Ne erenler geldi geçti, Bunlar yurdu kaldı göçtü. Pervaz urup Hakk'a uçtu, Hüma kuşudur kaz değil.
Yol odur ki; doğru vara, Göz odur ki; Hakk'ı göre, Er odur ki; alçak dura, Yüceden bakan göz değil.
Erden sana nazar ola, İçin dışın pür nur ola, Belî kurtulmuştan ola, Şol kişi kim gammaz değil.
Doğru yola gittin ise, Er eteğin tuttun ise, Bir hayır da ettin ise, Birine bindir az değil.
Yunus bu sözleri çatar, Sanki balı yağa katar. Halka meta'ların satar, Yükü gevherdir, tuz değil.
-32- Bir söz diyeyim sana, dinle canın var ise, Kem tamahlık eyleme, aklın sana yâr ise.
Manadan getirmişler, kardeşten yâr yeğrektir, Oğuldan daha tatlı, eğer doğru yâr ise.
Gördün yârin eğridir, neyin varsa ver kurtul, Atalardan öğüttür, işittiğin var ise.

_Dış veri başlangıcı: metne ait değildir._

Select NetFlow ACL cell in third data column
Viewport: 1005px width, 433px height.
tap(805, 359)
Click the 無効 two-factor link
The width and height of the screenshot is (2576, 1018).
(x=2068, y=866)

Yârin sana sadıksa, köle ol kapısında, Çıkar ciğerin yedir, eğer çaren var ise.
Onsuz sözün gör nedir, çok söz havan yüküdür. Ârife bir söz yeter, tende gevher var ise.
Ekmek yiyip tuz basmak, o namertler işidir, Ekmek onu komaya, tuzun hakkı var ise.
Eyilik erin yâri, ölürse uçmak yeri, Senden sonra söylenir, ne dirliğin var ise.
Yunus miskin delidir, hem sözünden bellidir, Ayıplaman yârenler, eksikliği var ise.
-33- Bize didar gerek, dünya gerekmez, Bize mânâ gerek, dâvâ gerekmez.
Bize Kadir gecesidir bu gece, Ko seher olmasın, seher gerekmez.
Bize aşk şerbetinden sun a saki, Bize uçmaklarda Kevser gerekmez.
Badyalarda dolu dolu içelim biz, Biz esrik olmazız, humar gerekmez.
Yunus esriyiben düştü sokakta, Çağırır Taptuk'una âr gerekmez.
-34- Bu cihana ben gelmeden sultan-ı cihanda idim, Sözü gerçek, hükmü revan, ol hükm-i sultanda idim.
Halayık bunda gelmeden, gökler melayık dolmadan, Bu mülke bünyad olmadan, mülkü yaradanda idim.
Yüz yirmi dört bin hası, dört yüz kırk dört tabakası, Devlet makamında o gün ulu hanedanda idim.
Gussa beni görmez idi, kaygu eli ermez idi, Endişe şehrinden taşra bir yüce mekânda idim.
Yunus bu cümle varlığın dost katında zerre değil, Güft ile kelâmdayım, hem burda hem orda idim.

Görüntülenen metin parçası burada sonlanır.